VOICE

The VOICE action is a cross-sectorial cooperation project addressing issues concerning young people deprived of their liberty and from disadvantaged backgrounds. The overall goal is to make young adult offenders’ voice being heard at European level by increasing their knowledge about EU policies relevant to the youth field. The action aims to support the implementation of the new EU Youth Strategy (2019-27) and proposes the development of a set of tools, a bottomup approach and a peer-led methodology to foster the empowerment and engagement of young people in custody in EU policies. Co-funded by the Erasmus+ Programme, under the coordination of the European Education and Culture Executive Agency.

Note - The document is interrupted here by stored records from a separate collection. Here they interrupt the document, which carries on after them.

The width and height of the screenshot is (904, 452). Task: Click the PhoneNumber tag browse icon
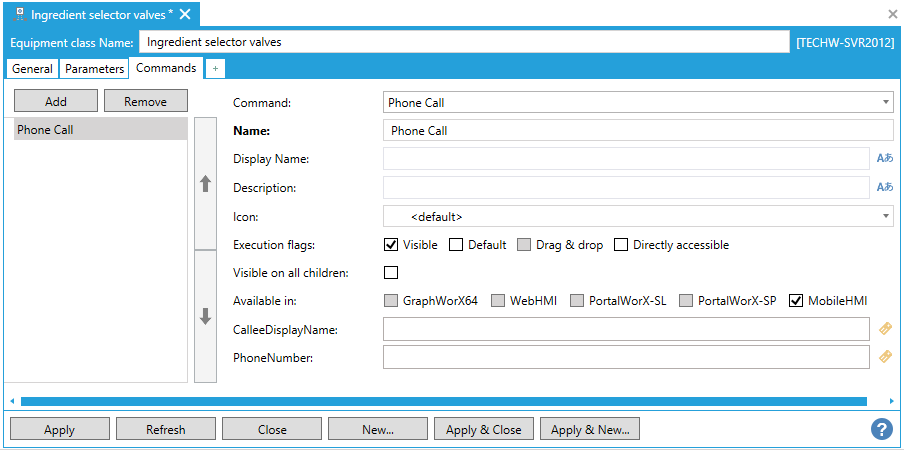884,356
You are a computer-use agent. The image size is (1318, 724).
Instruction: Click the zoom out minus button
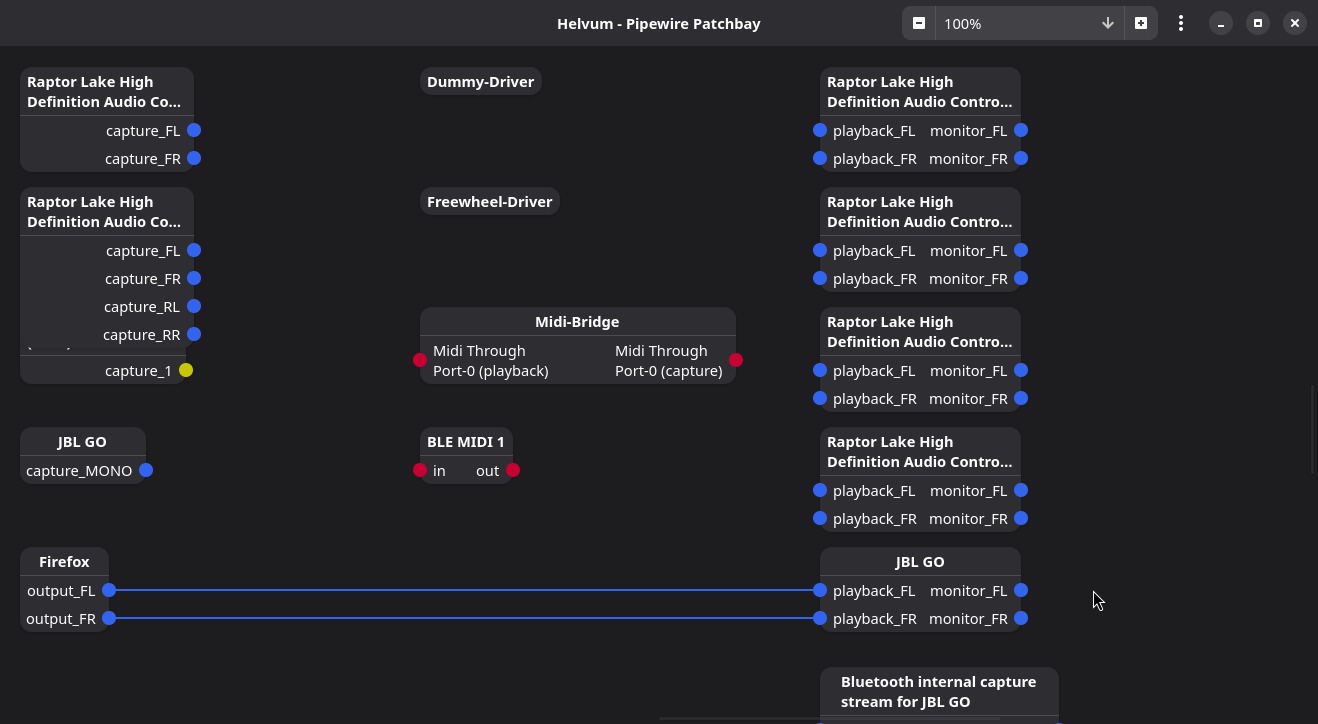[x=918, y=23]
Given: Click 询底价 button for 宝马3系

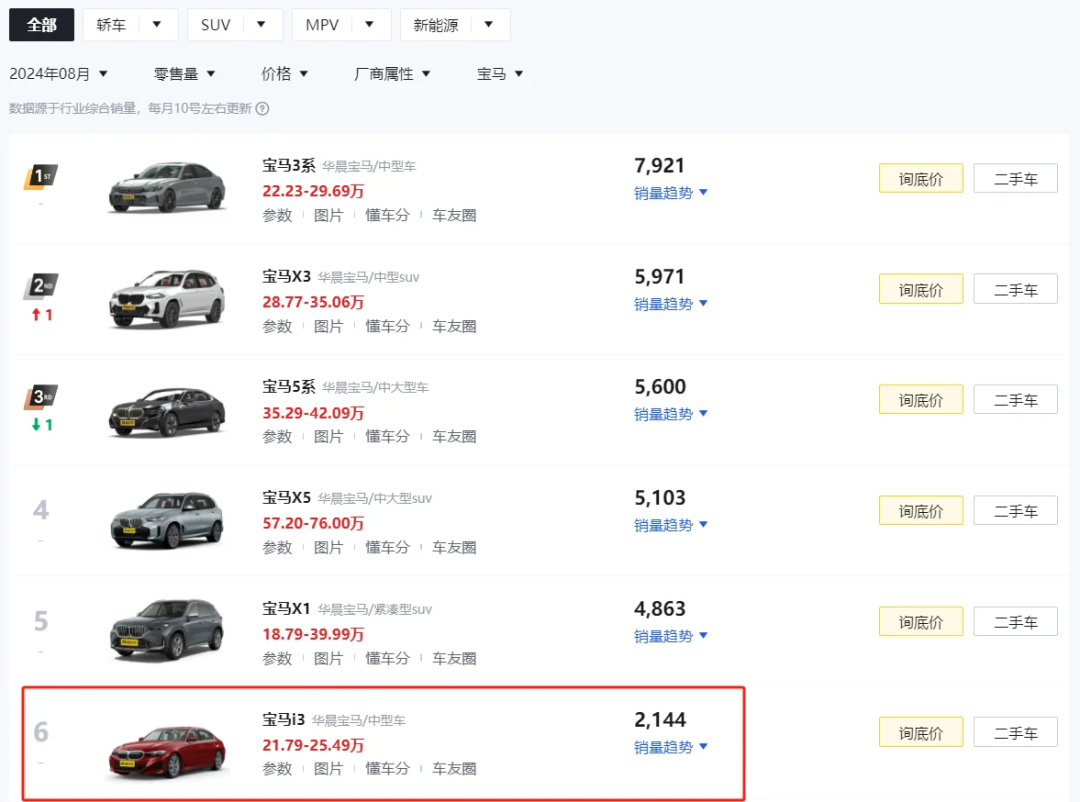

The VOICE action will also arrange Youth Dialogue meetings (with key stakeholders and policy makers) and youth mobilities gathering young people from Portugal, Lithuania, Spain, Romania, Netherlands, United Kingdom, and Italy. Policy recommendations will also be drafted entailing provisions on how to unlock the voice of young adult offenders’ and promote their participation in what concerns EU policy activities relevant to the youth field.
VOICE specifically aims to:
1. Develop and implement a strategy from the ground up, supported from the top by all the partner organisations, to promote the representation of the voice of young people that are deprived of their liberty in the EU youth policies;
2. Place the voices of young adult people deprived of their liberty together with other young people’s voices in the centre of the policies and strategies that concern them, namely EU policies;
3. Empower young people that are deprived of their liberty by creating awareness of their role at community level, enabling them to participate in community affairs and discover that they are capable of ‘making a difference’;
4. Create trust and safe environments for young adults that are both at risk of committing crimes / deprived of their liberty, and by doing so, enhancing their sense of belonging and solidarity;
5. Create immediate responses to mitigate the potential impacts of the COVID-19 pandemic on violent extremist recruitment and radicalisation, namely on young people in contact with the Criminal Justice System.
6. Engage key stakeholders in the field (prison authorities, Universities, civil society organisations, schools, policy makers…) in a process of developing a way forward to respond to the gap of the lack of visibility of young people deprived of their liberty at the centre of the policies that concern them.